In the first half of 2019, DTE Energy PAC ranked 10th in Michigan among PAC fundraising, according to an analysis by the Michigan Campaign Finance Network, and was among the five biggest donors to Democrats in the month following the November election last year.
But the giving is under scrutiny now that Democrats and Republicans alike have called for legislation to compensate customers who spent several days without electricity after outages.
In the past two weeks, two storms have knocked out power to more than 700,000 customers in Michigan, which ranks near the bottom in grid reliability and charges the highest utility rates among Midwestern states, according to data from the U.S. Energy Information Administration.
Some Democrats have called for an investigation into the situation and pledged to hold utilities accountable. Republicans have pushed for $200 million in grants to residents who lost power for more than 48 hours.
Customers used to receive a one-time $25 credit for extended power outages and had to request for the credit. But under new rules passed by the Michigan Public Commission — the main regulatory agency overseeing utilities — customers will automatically receive a $35 credit for long outages starting this month. They will also receive an additional $35 each day if their power is out beyond a certain number of days, spokesperson Matt Helms said Wednesday.
The commission has launched reviews of power outages, ordered a full-scale audit of the electric distribution systems” of the two utility companies and updated its rules and standards, Helms said Wednesday.
Aiyash is calling for legislation this year that would require utilities to pay hourly compensations to ratepayers experiencing power outages, increase the reimbursement rate as outages go on and disclose the scale of outages on electric bills.
Similar legislation Aiyash co-sponsored failed to pass last year.
Consumers Energy spokesperson Katie Carey told Bridge in an email last week the PAC funds “come from voluntary employee contributions to our PAC which is run and organized by employees.”
“We strive not to look at issues from a partisan lens but conduct our business in a transparent way to engage with public officials to build trusted relationships, because we are truly focused on helping our customers,” she said.
“In the past five years, we spent $3.26 billion to improve electric reliability, $4.5 billion to modernize our natural gas system and $45 million to support nonprofits.”
DTE Energy spokesperson Peter Ternes said in a Thursday email the employees-funded company PAC is bipartisan, voluntarily discloses its donations online and gives “in accordance with all applicable federal and state laws.”
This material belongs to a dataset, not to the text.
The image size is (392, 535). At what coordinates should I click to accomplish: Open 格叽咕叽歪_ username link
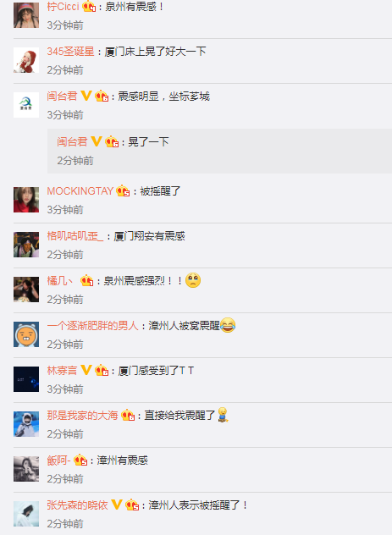coord(75,236)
He stressed the donations are “funded through shareholder dollars and employee contributions and are not a part of electric rates.”
“As an energy company, DTE is affected each day by the decisions of federal, state and local officials,” he said. “We owe it to our customers and employees to support candidates for public office that help us meet our purpose of providing safe, reliable, affordable and clean energy for the 3 million plus residents and businesses we serve every day.”
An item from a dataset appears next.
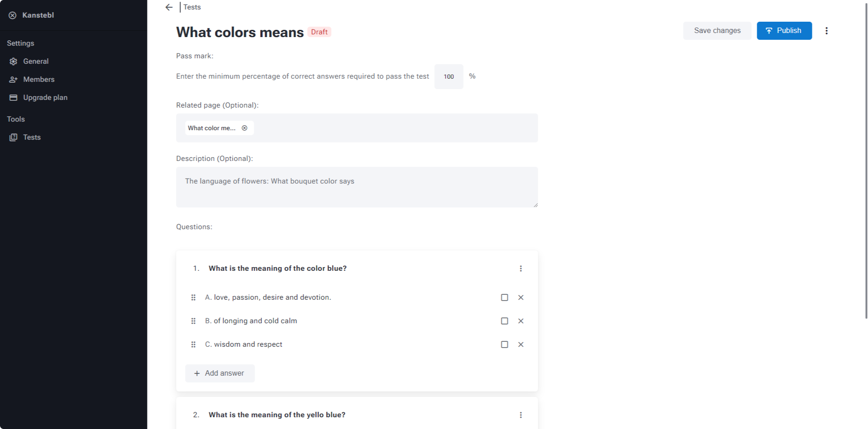This screenshot has width=868, height=429.
Task: Click the drag handle for answer C
Action: click(193, 344)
Utility companies in Michigan said power interruptions and outage time decreased last year in Michigan. But last month, state customers experienced far more outages than any of the other Midwestern states.
The Michigan League of Conservation Voters has called for investigations into utility companies over power outages for years.
“We reached a tipping point,” said Bob Allison, deputy director of the advocacy group. “This is unacceptable.”
The two utility giants have successfully warded off legislation that would have required them to pay more in hourly credits to customers due to lost power.
Whitmer, who took office in 2019, raised a total of $115,400 during the five-year period in direct contributions from both company PACs — more than any sitting lawmaker.
Among state lawmakers, the contributions went to both Republicans and Democrats but leaned toward the GOP, which controlled the Legislature during the five-year period.
In all, 52 Republican lawmakers received a total of $460,925 from the two utility PACs while 50 Democrats raised $383,800 from the groups. Republican caucus funds in the legislative chambers raised $675,475 from both PACs while Democratic ones received just $404,500.
The utility companies themselves — different from the company PACs — reported spending a combined $55 million in political, civic and related expenses between 2017 and 2020, The Detroit News reported. The money went to a variety of causes, funding for nonprofits that bought ads for political candidates, The News reported.
“It’s the question that Michiganders have been asking now for years, which is: ‘Does the Legislature regulate and oversee Consumers (Energy)? Or is it the other way around?” asked Allison of the Michigan League of Conservation Voters.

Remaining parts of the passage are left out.